The Speech SDK of Microsoft 5.1 supports the exploitation of Chinese speech application program comprehensively, and speech recognition and Compositing Engine associated component, application program layer interface, technical data and help document are provided in the SDK.It adopts the COM standard development, underlying protocol all is totally independent of application layer with the form of com component, for the application programming personnel mask complicated voice technology, demonstrated fully the advantage of COM, be that the relevant a series of activities of voice is finished by com component: speech recognition is by identification engine (Recognition Engine) management, and phonetic synthesis is responsible for by speech synthesis engine (Synthesis Engine); The programmer only need be absorbed in the application of oneself, calls relevant speech application interface (SAPI) and realizes phonetic function.

The function of speech recognition is coordinated to finish the main interface of speech recognition by a series of com interface:

(1) IspRecognizer interface: be used for creating the example of speech recognition engine, when creating, select the kind of engine by parameter.The identification engine has two kinds: monopolize the engine of (InProc Recognizer) and the engine of shared (Shared Recognizer).The engine object of monopolizing can only be used by the application program that creates, and the engine of sharing can use jointly for a plurality of application programs.

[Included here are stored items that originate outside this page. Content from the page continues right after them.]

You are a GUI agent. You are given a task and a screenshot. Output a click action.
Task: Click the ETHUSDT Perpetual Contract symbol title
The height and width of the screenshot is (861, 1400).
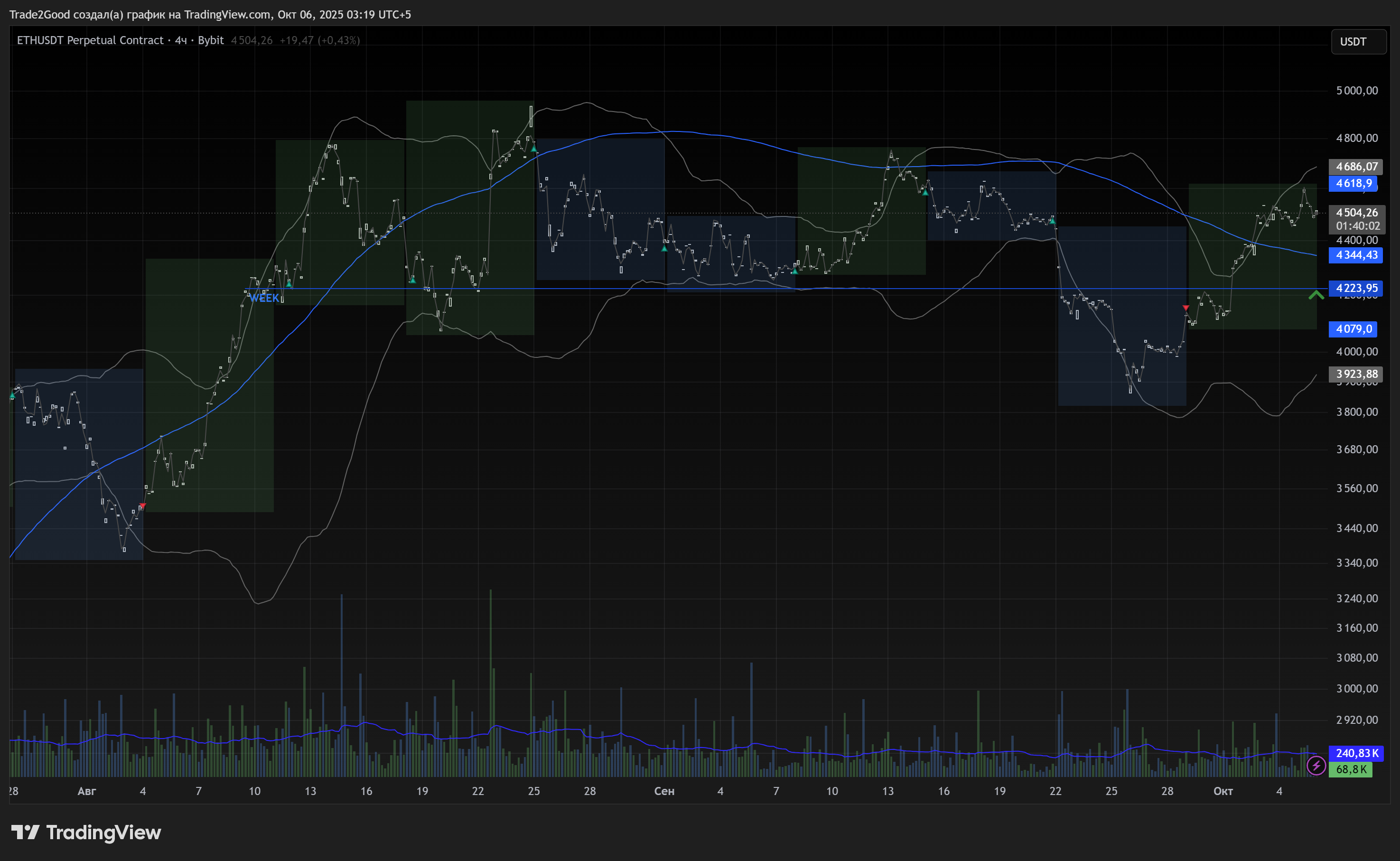coord(90,40)
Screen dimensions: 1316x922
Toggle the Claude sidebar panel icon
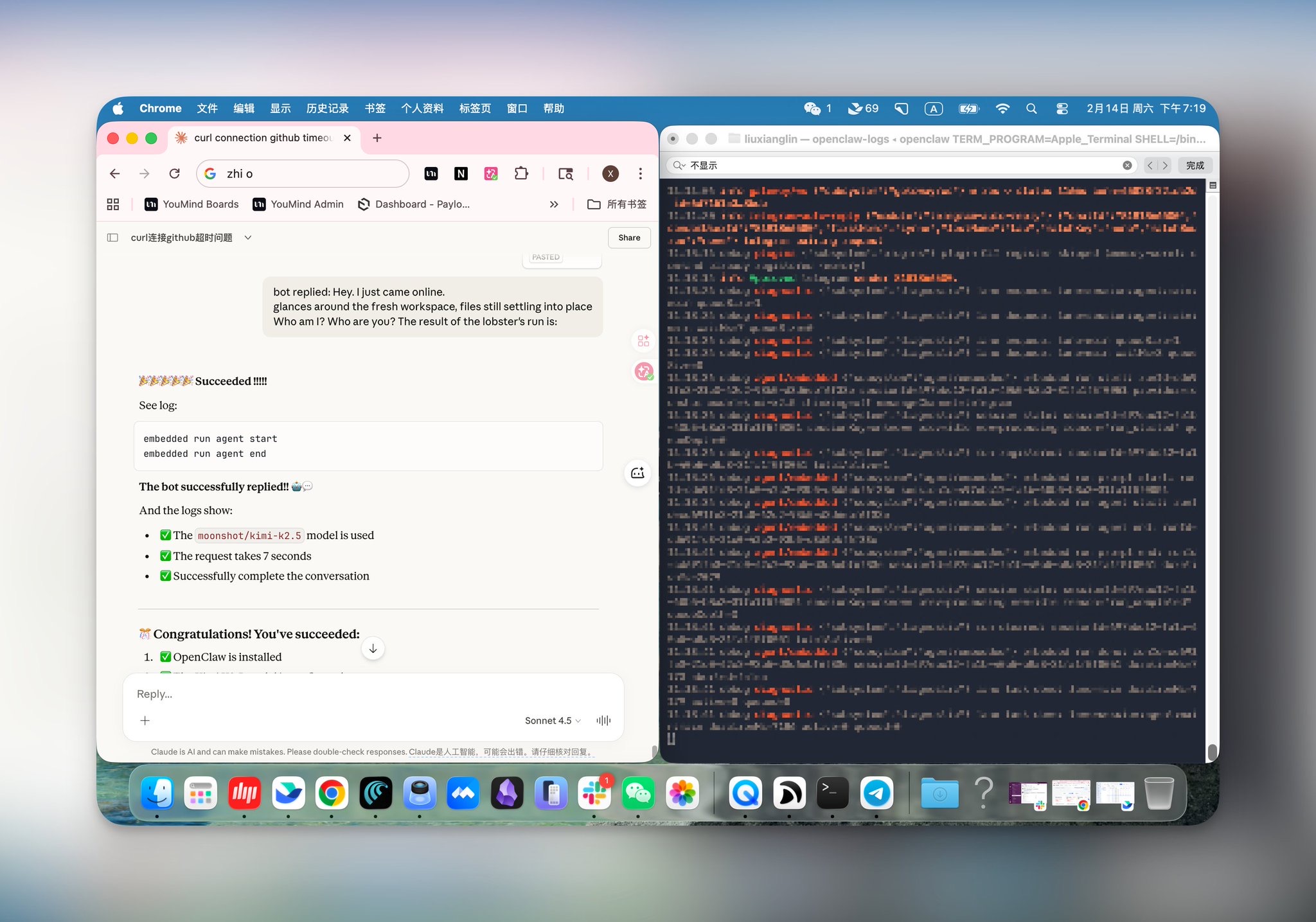[113, 238]
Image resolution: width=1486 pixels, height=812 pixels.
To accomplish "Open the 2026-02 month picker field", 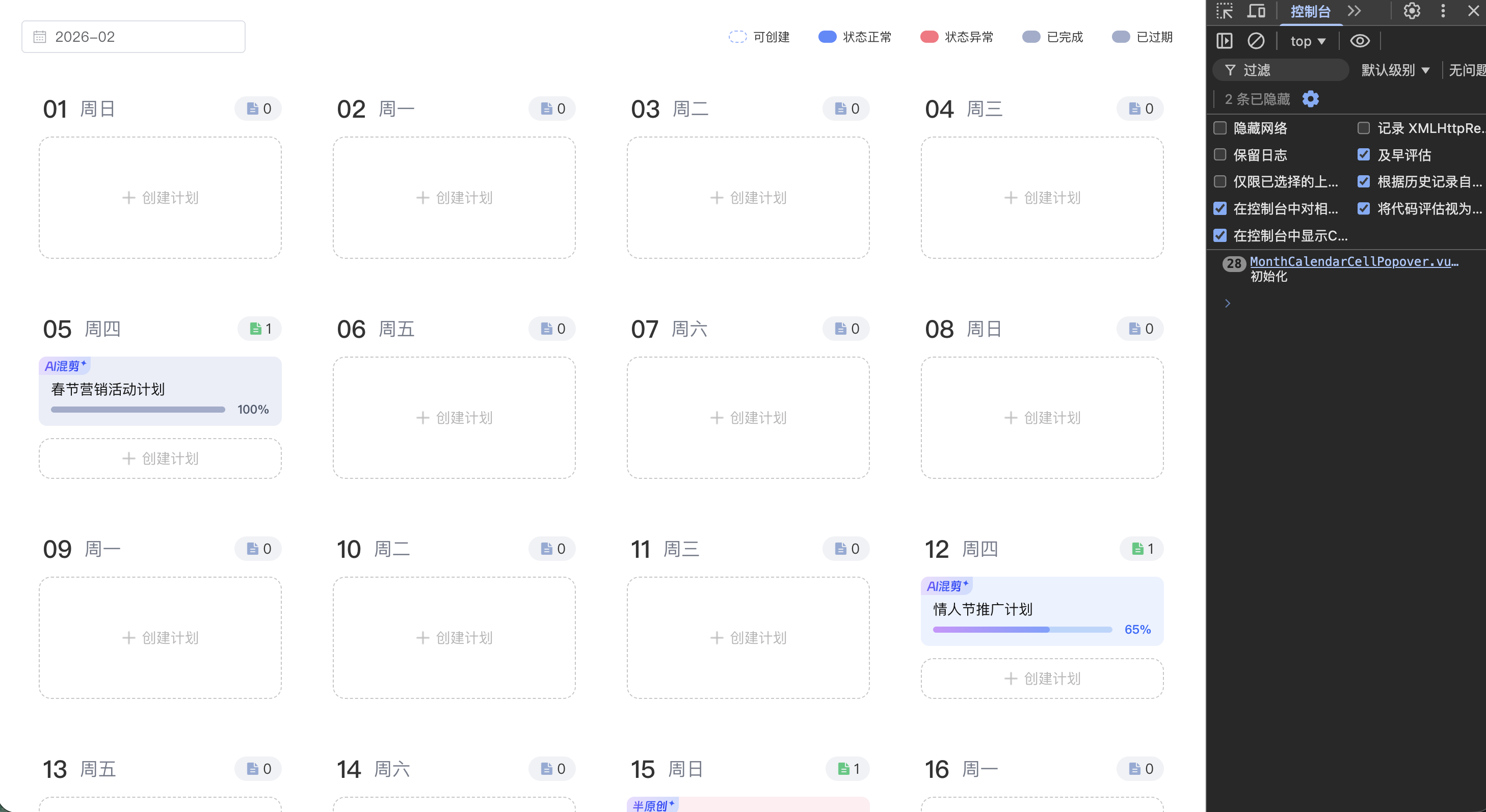I will [133, 37].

(2) IspRecoContext interface: be mainly used in accepting the event message relevant with speech recognition message with transmission, loading and unloading identification grammer resource.

(3) IspRecoGrammar interface: by this interface, application program can be written into, activate syntax rule, is then defining single word, phrase and sentence of expectation identification in the syntax rule.Two kinds of syntax rules are arranged usually: dictation grammer (Dictation Grammar) and order control grammer (Command and Control Grammar).

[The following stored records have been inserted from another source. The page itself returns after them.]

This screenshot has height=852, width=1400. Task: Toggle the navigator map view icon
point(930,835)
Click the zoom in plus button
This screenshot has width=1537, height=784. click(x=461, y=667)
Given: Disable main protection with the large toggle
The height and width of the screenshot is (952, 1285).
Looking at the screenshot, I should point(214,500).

(4) IspPhrase interface: be used for obtaining the result of identification, comprise identification literal, identified which bar syntax rule etc.

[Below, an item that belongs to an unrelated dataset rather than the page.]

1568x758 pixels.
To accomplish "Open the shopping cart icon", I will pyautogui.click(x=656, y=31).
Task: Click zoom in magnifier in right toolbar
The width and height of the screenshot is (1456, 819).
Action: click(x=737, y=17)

The function of speech recognition is finished jointly by top com interface, and observes specific working routine.Put it briefly, the principle of work of speech recognition is followed the principle of work of com component and the principle of work of general windows application program (message-driven mechanism), and is specific as follows: initialization COM at first; Then want each speech interface of instantiation (with specific order), identification grammer, identification message are set, make the identification engine in running order; After having syntax rule to be identified, speech interface sends speech recognition message to application program; In the identification message response function, obtain the result of identification by the IspPhrase interface; When application program withdraws from, unloading COM.

Claims

1. chat robots, the computing machine that it is characterized in that comprising camera, webcam driver module, voice pickup model and be used for realizing speech recognition, knowledge query, speech production; Described voice pickup model is microphone, is used for picking up voice signal; Described camera is used for catching facial image; The number of described camera is 2.

2. chat robots according to claim 1 is characterized in that described camera has 5 degree of freedom.